#### [Work item]
For every line of the material below, check for the string "agent" and return the line if it is there.

Data section below:

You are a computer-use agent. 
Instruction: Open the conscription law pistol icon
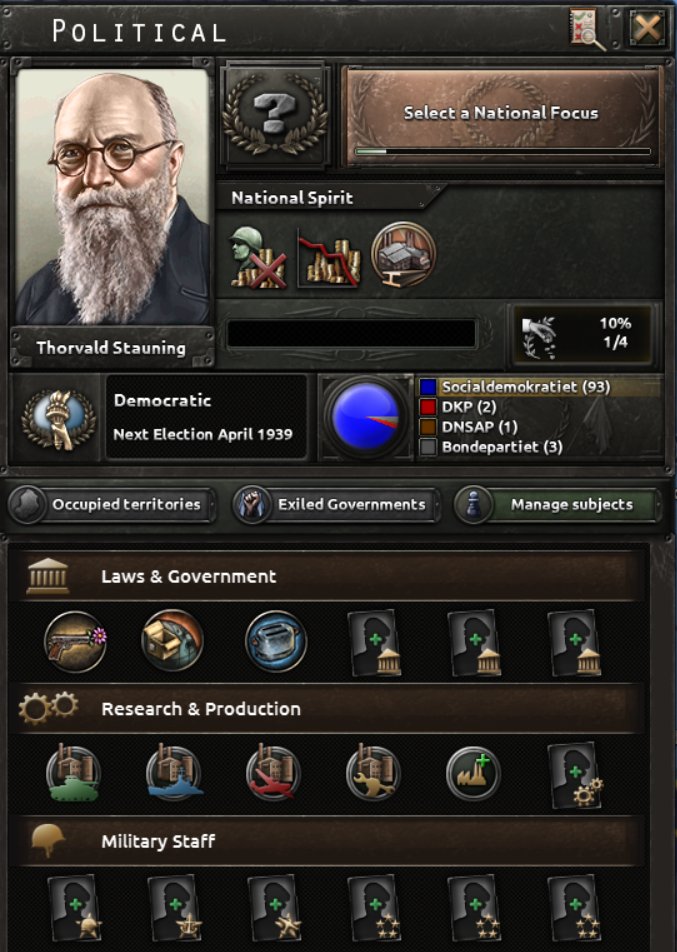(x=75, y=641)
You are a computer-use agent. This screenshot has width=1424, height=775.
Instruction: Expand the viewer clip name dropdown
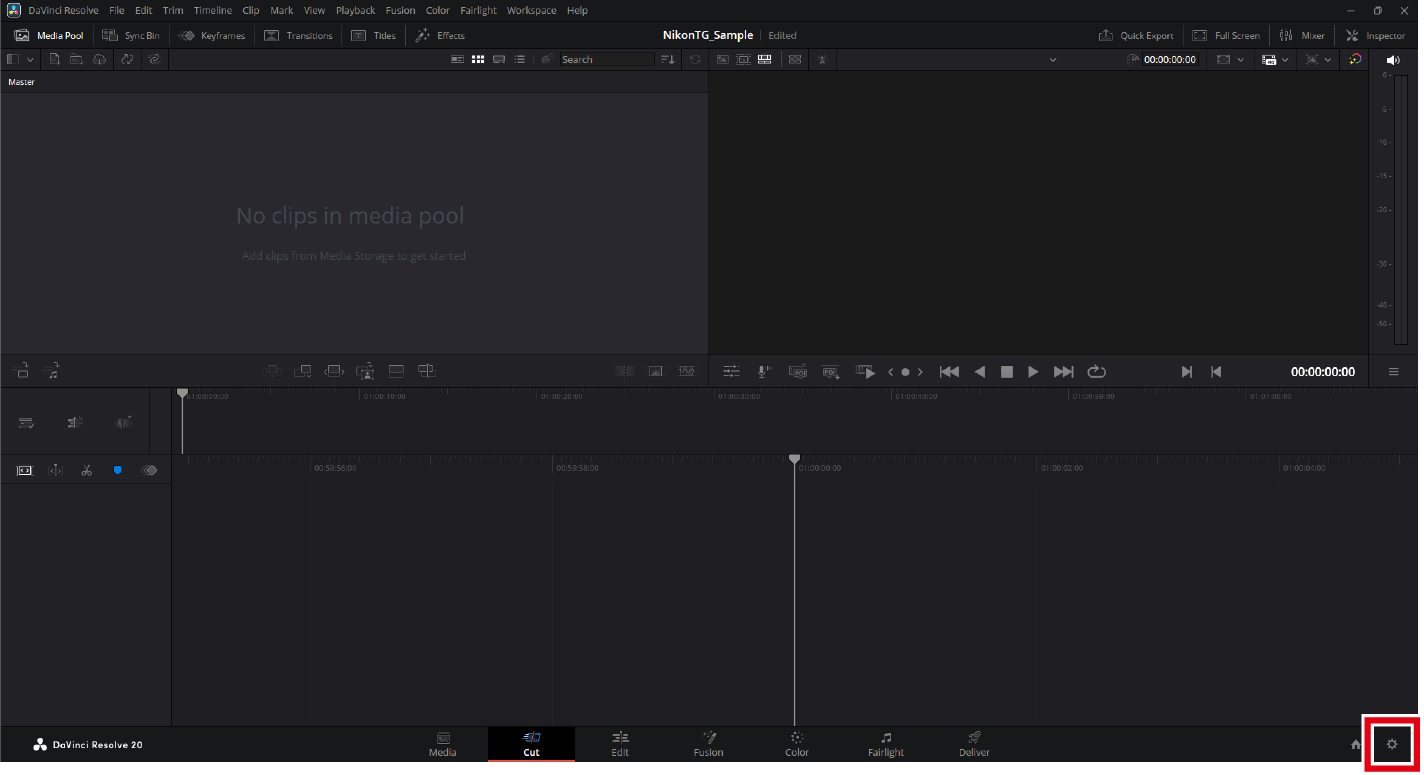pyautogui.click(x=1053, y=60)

End of Data section.

#### [Expected output]
You are a computer-use agent. 
You are a computer-use agent. This screenshot has width=1424, height=775.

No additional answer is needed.